備忘録

舞台の感想を書いています。(ネタばれ有り)Twitterはdacho115。

『ハーパー・リーガン』

2010-10-03 23:02:30 | 国内ストプレ
ある主婦の非日常な2日間の話。
父親の最後を看取るべく、休暇の申請をするハーパー。が、その休暇は認められない。しかし、父親の危篤を聞き家族に黙って、病院に駆けつけるものの臨終には間に合わない。呆然とするなか、慣れないバーや出逢い系サイトを利用するが、喪失感は埋められず、関係が悪化していた母の元へ。しかし、慕っていた父親像が現実と異ることを母から聞かされ、そのショックから葬式も出ずに戻る。そして、過ごしてきた2日間を夫に正直に話し、また日常へ。一方、夫は全てを受け入れ、幕。

小林。何時も通りのハキハキした話し方。それに加えて赤いブーツを履き、途中から皮ジャンを着ると、普通の主婦には見えない。もちろん、働く母親という役にも見えなくないが、テーマであるルーティンワークから逃げたい主婦には無理があるような。ただ、話し方・舞台での佇まい(雰囲気)は好み。喜劇か三谷作品で一度くらいは観たい

美波。娘と病院職員とで、かなり役柄が異なる。イメージとしてはゴスな格好の娘役があっている。舞台向けの話し方ではないのかもしれないが、それでもこのくらいのキャパの劇場なら、なんとかなる。結局、学校での性格(実は学内では真面目)が分からず、単なる反抗期少女なのかは謎。ハーパーと母親との関係の対比の為だけに居るような役に。役者によってそこは異なるものか?

山崎。二役だが、あまり明確な違いを出さない。なので、二幕冒頭が一幕の役と違うということに気づかなかった。話し方等はテレビと変わらず、聞き取り易い話し方で、旦那役も不倫相手役もそつなくこなす。両方とも良い人の役なので、徹底的な嫌な役を観たい。そして、歌い踊る。

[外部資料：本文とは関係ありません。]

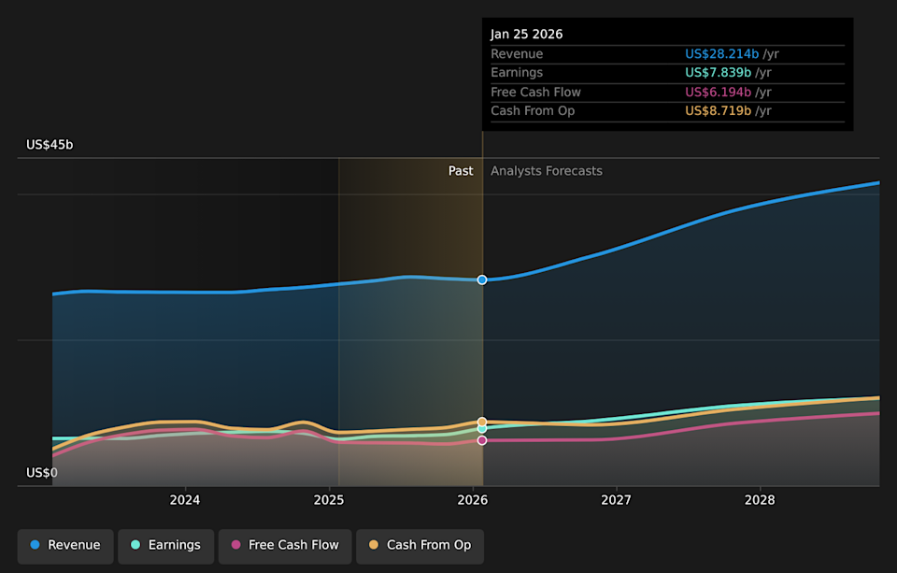This screenshot has width=897, height=573.
Task: Hide the Earnings series via its legend
Action: (x=165, y=544)
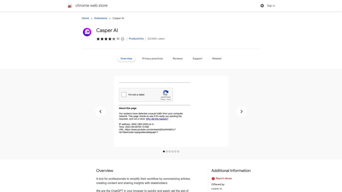
Task: Click the Casper AI extension logo
Action: click(87, 32)
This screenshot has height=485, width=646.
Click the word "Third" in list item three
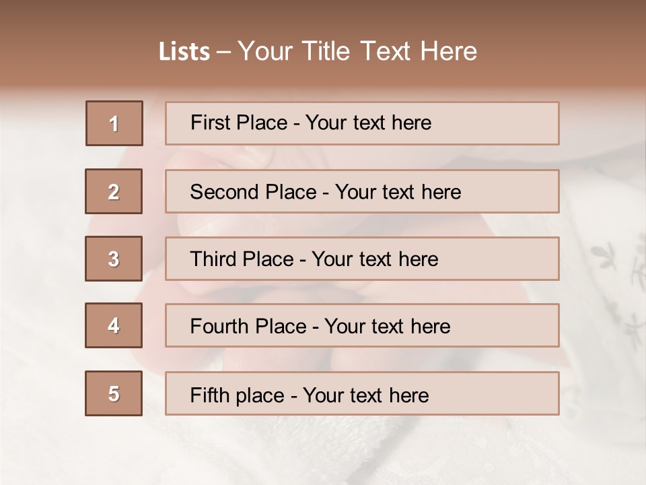tap(214, 259)
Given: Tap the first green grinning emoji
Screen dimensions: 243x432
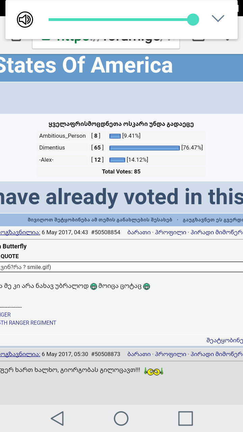Looking at the screenshot, I should click(94, 287).
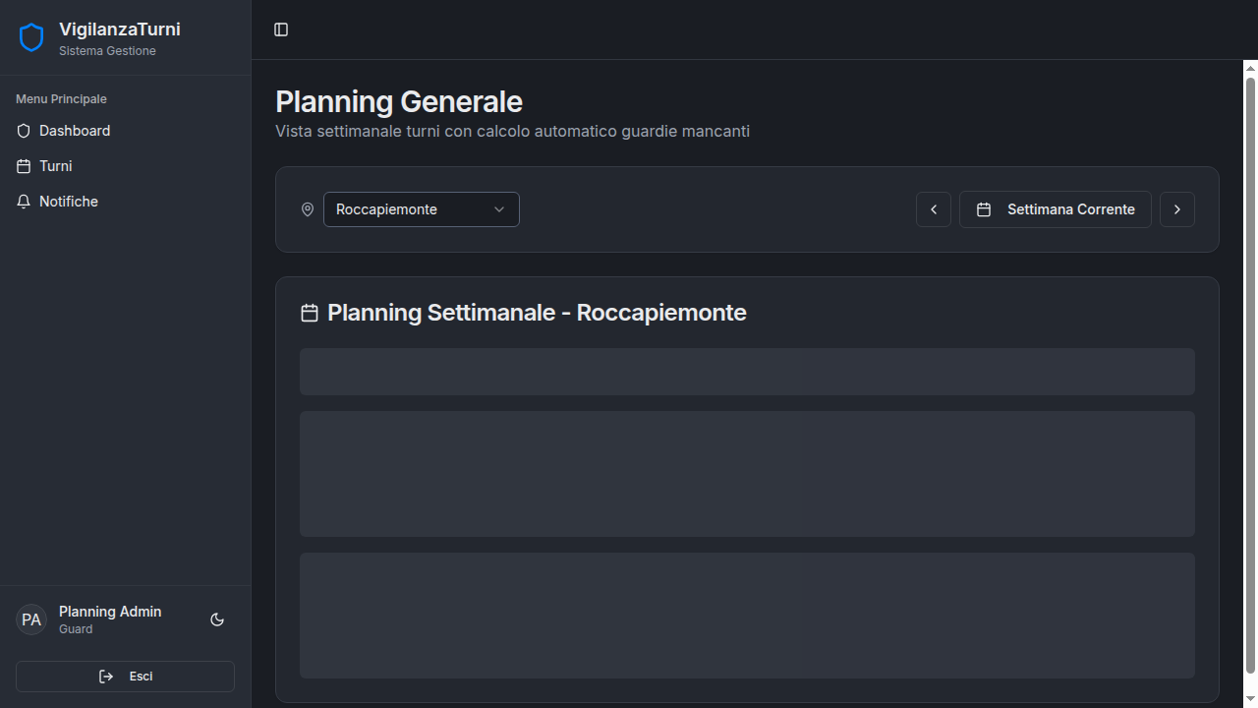Click the VigilanzaTurni shield logo
1258x708 pixels.
point(31,38)
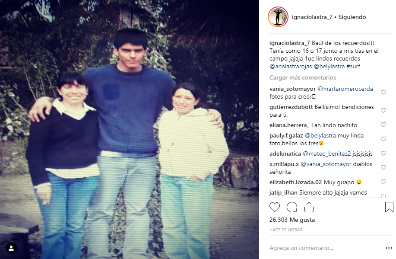396x259 pixels.
Task: Show tagged people icon on the photo
Action: click(x=11, y=248)
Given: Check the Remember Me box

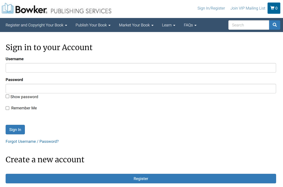Looking at the screenshot, I should (7, 108).
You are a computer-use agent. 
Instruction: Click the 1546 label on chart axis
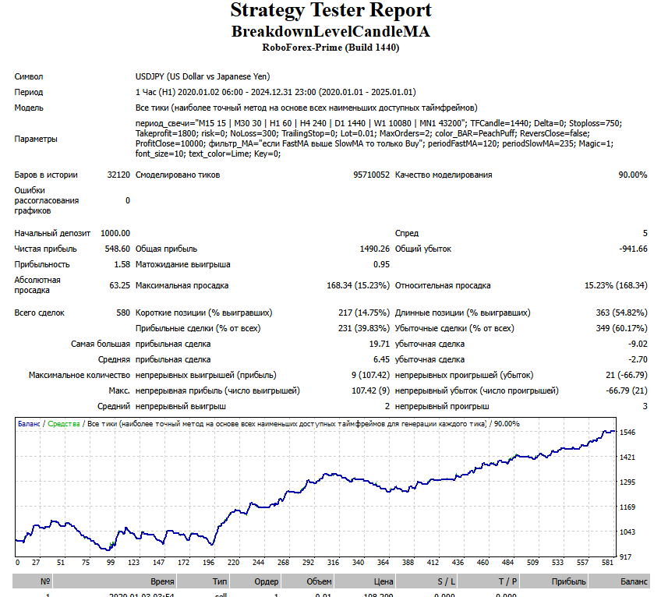coord(628,432)
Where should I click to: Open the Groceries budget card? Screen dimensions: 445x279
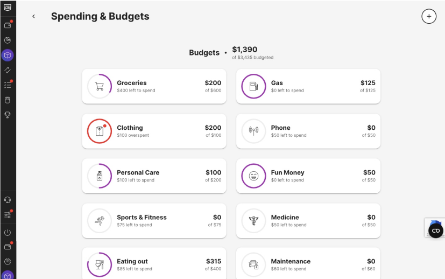[154, 86]
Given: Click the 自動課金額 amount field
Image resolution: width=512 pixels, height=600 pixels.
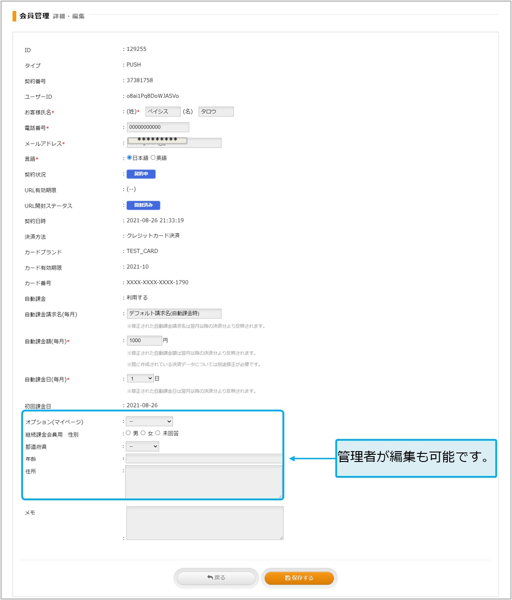Looking at the screenshot, I should [144, 341].
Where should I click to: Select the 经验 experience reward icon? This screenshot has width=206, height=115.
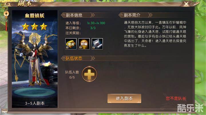(84, 44)
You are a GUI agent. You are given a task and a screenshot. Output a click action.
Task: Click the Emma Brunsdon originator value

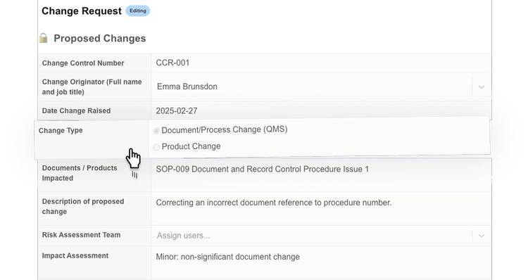[x=187, y=87]
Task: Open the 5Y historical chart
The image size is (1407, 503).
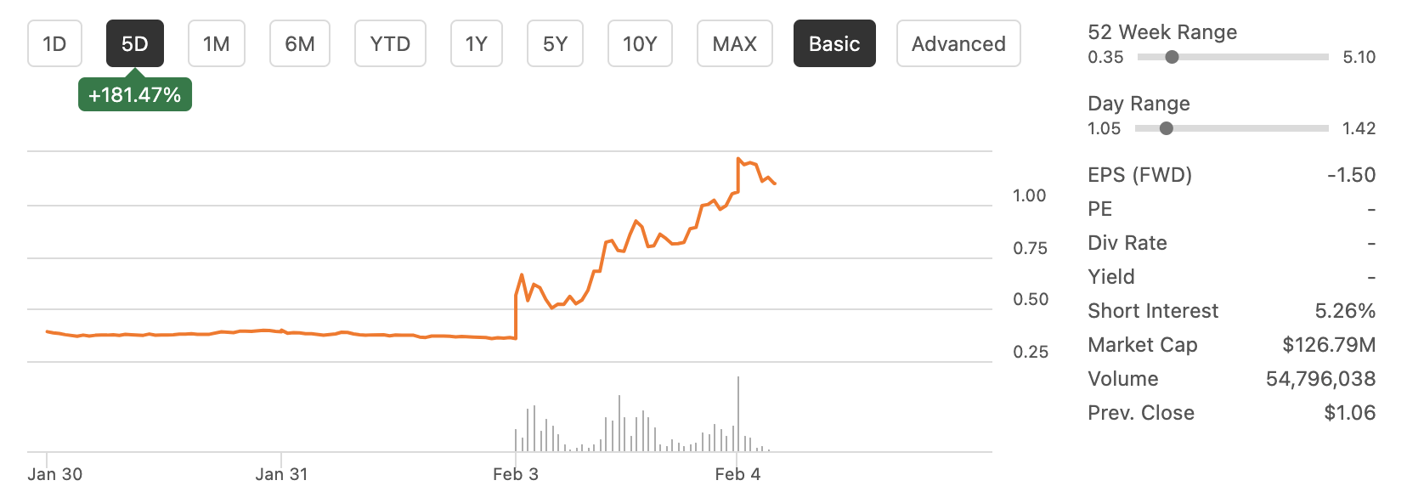Action: click(555, 43)
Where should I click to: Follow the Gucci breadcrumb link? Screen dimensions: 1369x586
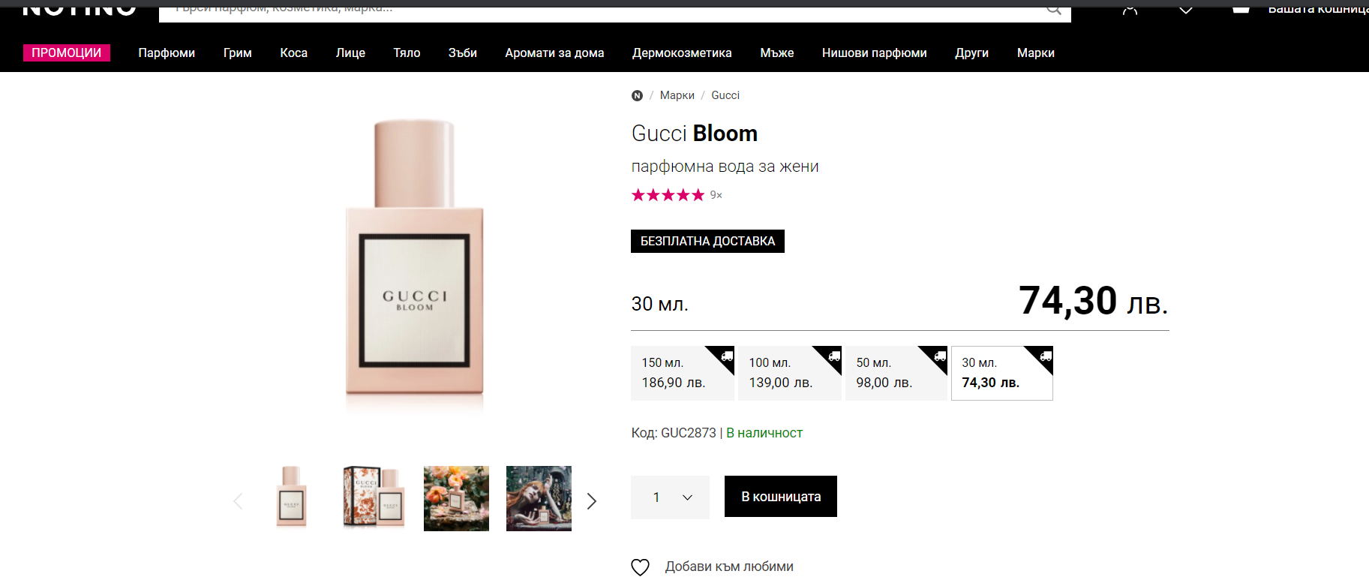[725, 95]
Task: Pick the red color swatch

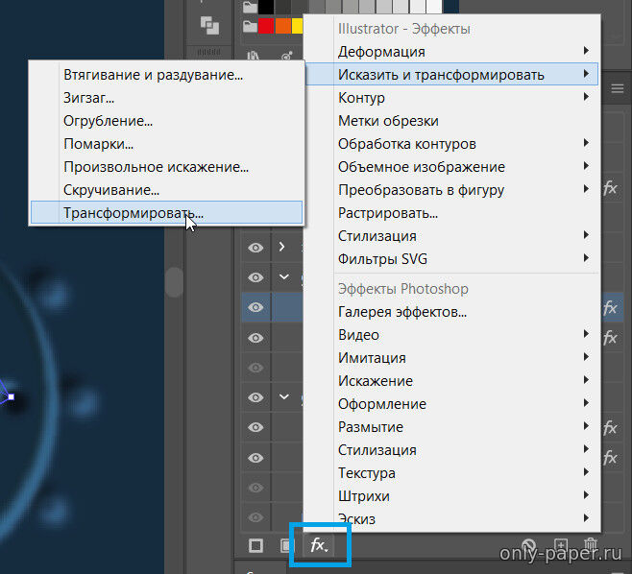Action: 266,26
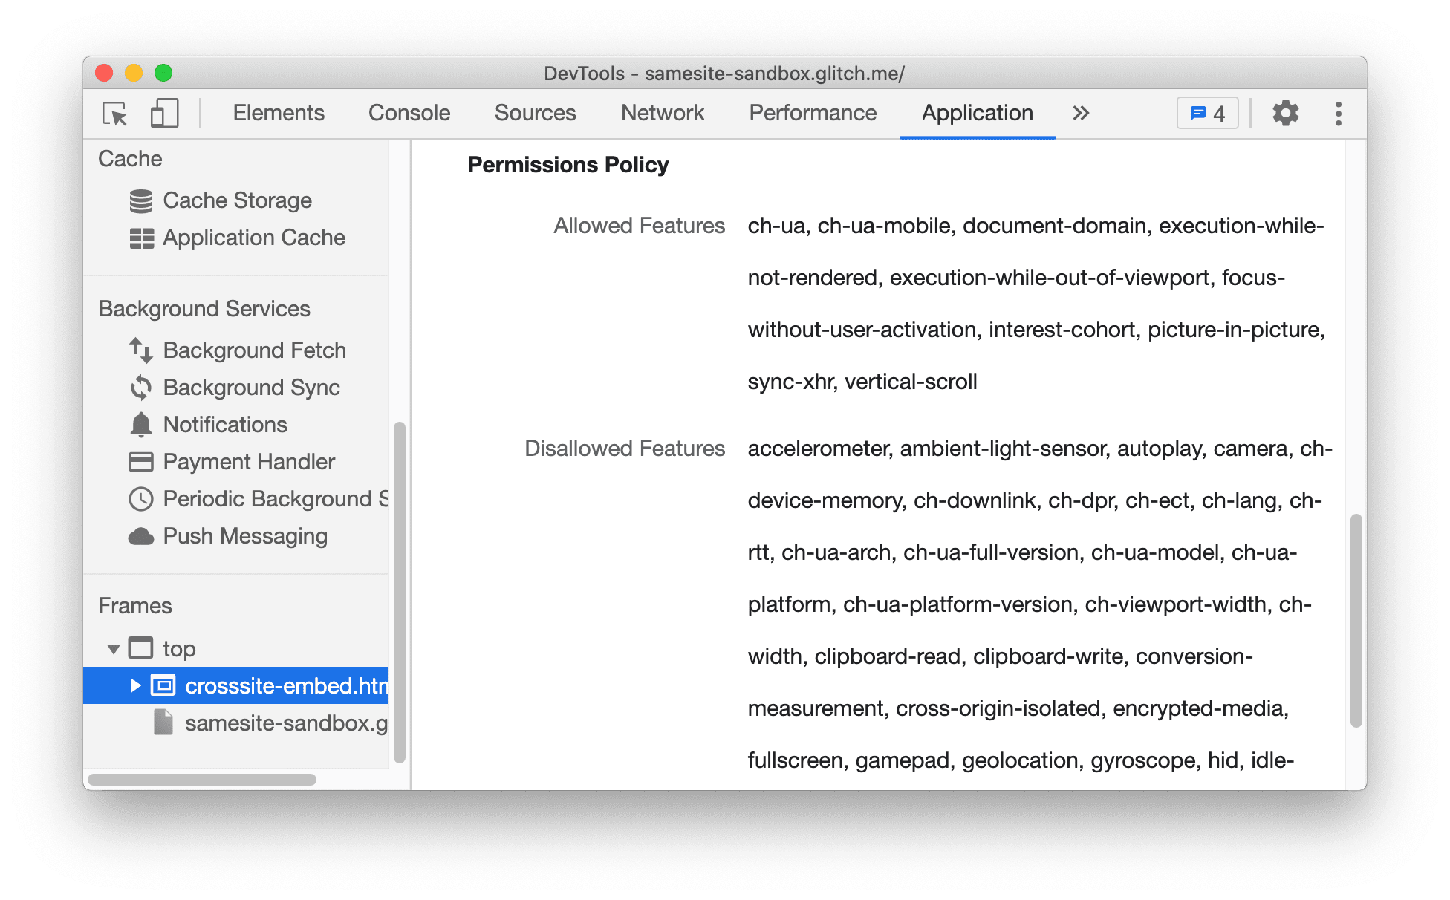1450x900 pixels.
Task: Select the Performance tab
Action: coord(812,113)
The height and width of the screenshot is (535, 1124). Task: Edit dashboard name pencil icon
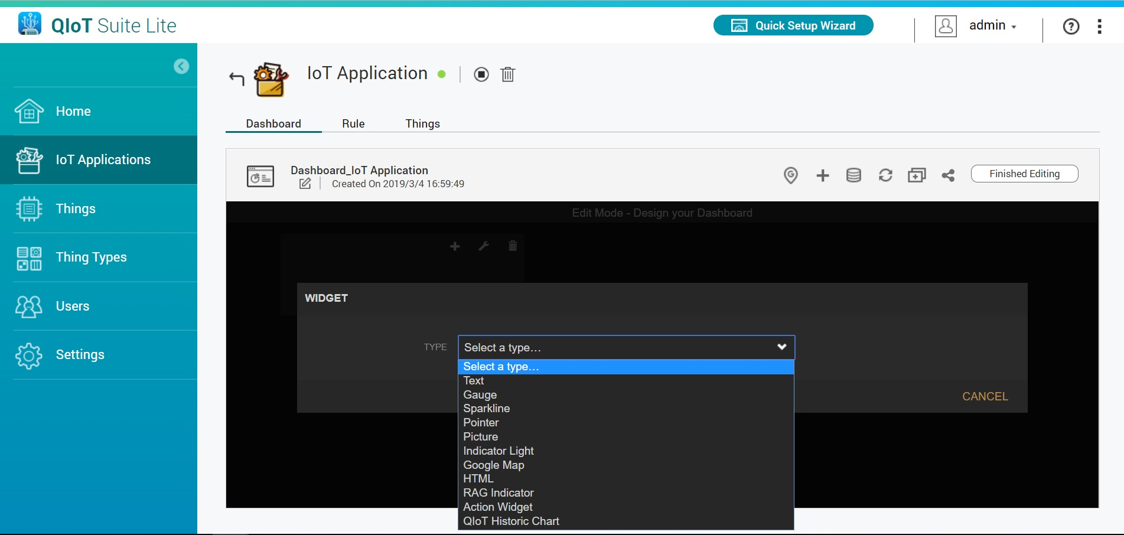[x=305, y=184]
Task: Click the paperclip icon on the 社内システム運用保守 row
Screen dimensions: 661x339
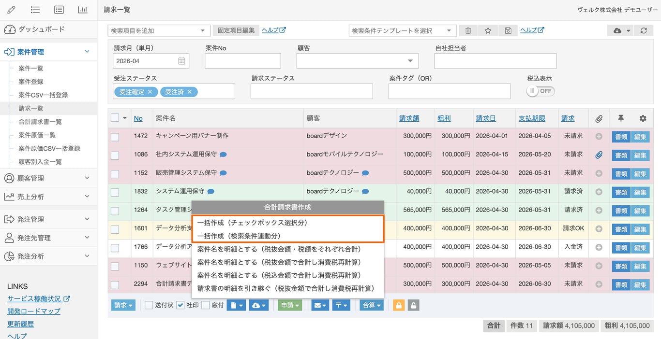Action: [x=599, y=155]
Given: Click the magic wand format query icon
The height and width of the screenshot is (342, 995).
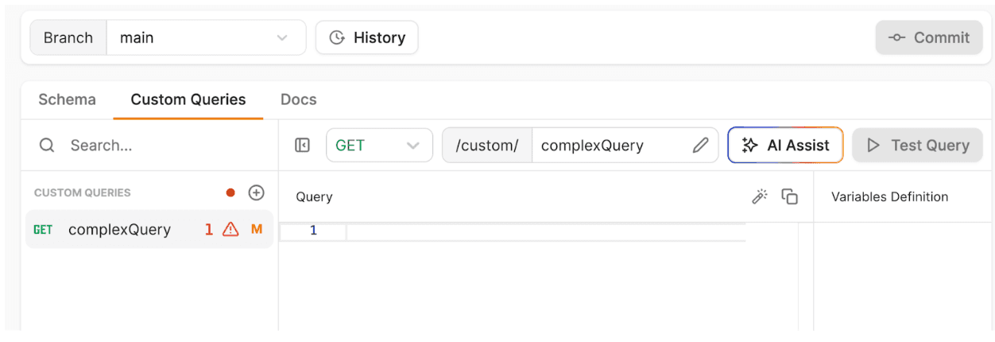Looking at the screenshot, I should pos(760,196).
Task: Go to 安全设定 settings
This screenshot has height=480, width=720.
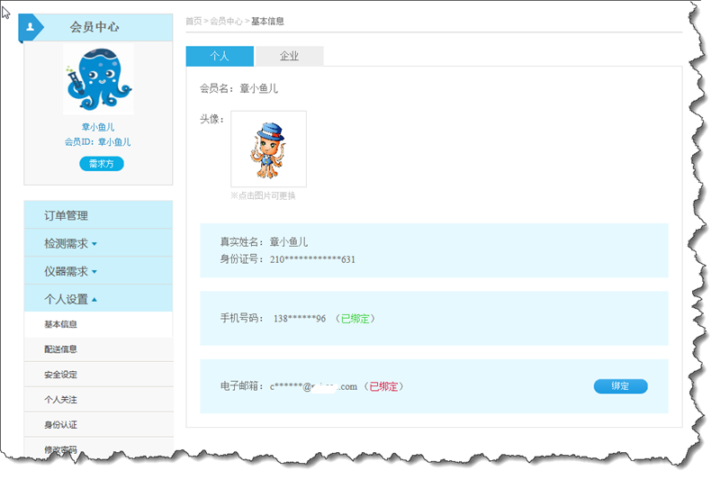Action: tap(61, 375)
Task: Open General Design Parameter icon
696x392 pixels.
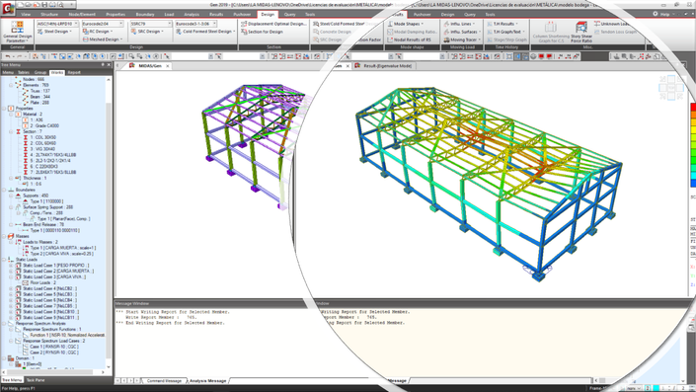Action: point(17,31)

大河内。あのイヤミな店長がイメージ通り。それ故、二幕の母親の不倫相手役の爽やかぶりが意外。こちらはナイロン辺りに出る時の役の方が好きかも。

間宮。映像系の人だとわかる台詞廻し。役柄的に世間を冷めた目線で見ている役なので、あの話し方でも問題なし。

福田。初。この芝居では一人異色な役だが、長塚演出にはピッタリ。一役だけなのだが、ちょっと勿体ない起用法。

木野。こちらも一役のみだが、かなり贅沢な使い方。この人の演技の幅は広いので、今回はこういう使われ方かと。娘から理解されない母親役だが、ウザ過ぎず、かといって、突き放すわけでもない、微妙な鬱陶しさ加減が丁度よい。

女性主役の自分探し的な話を久々に観た。最終的に主人公の内面変化がメインになるので抽象的になり、舞台で観るには辛いかと思ったが、小林聡美の演技でそれはカバー。ただでさえ、翻訳モノ特有のその国でないと通じない社会環境や制度があるのに、それに加え、主婦の日常からの脱出では共感は無理。ただ、作家が男性というのが意外でもあり、それゆえに主役が現実では有り得ないキャラになっているか?
また、舞台セットは簡易。打ちっ放しの壁を回すことで時間の経過や圧迫感を表現。どこまでが長塚演出によるものなのかは不明だが、何もないセットや作品テーマは最近の長塚作品に似ているような。最後のセット上昇に見られる舞台変化は『あぁ、長塚演出』と実感。
グロさや暴力的な処がなく、何故に長塚演出?と思ったが、゛家族゛がテーマとした時には、ピッタリな人選かも。それでも、灰汁もクセもない長塚演出だと、観劇後に何も残らず、逆にサッパリするものかと。
何時もの観劇後に残る長塚演出を期待するには、次回の『タンゴ』を観るべきか?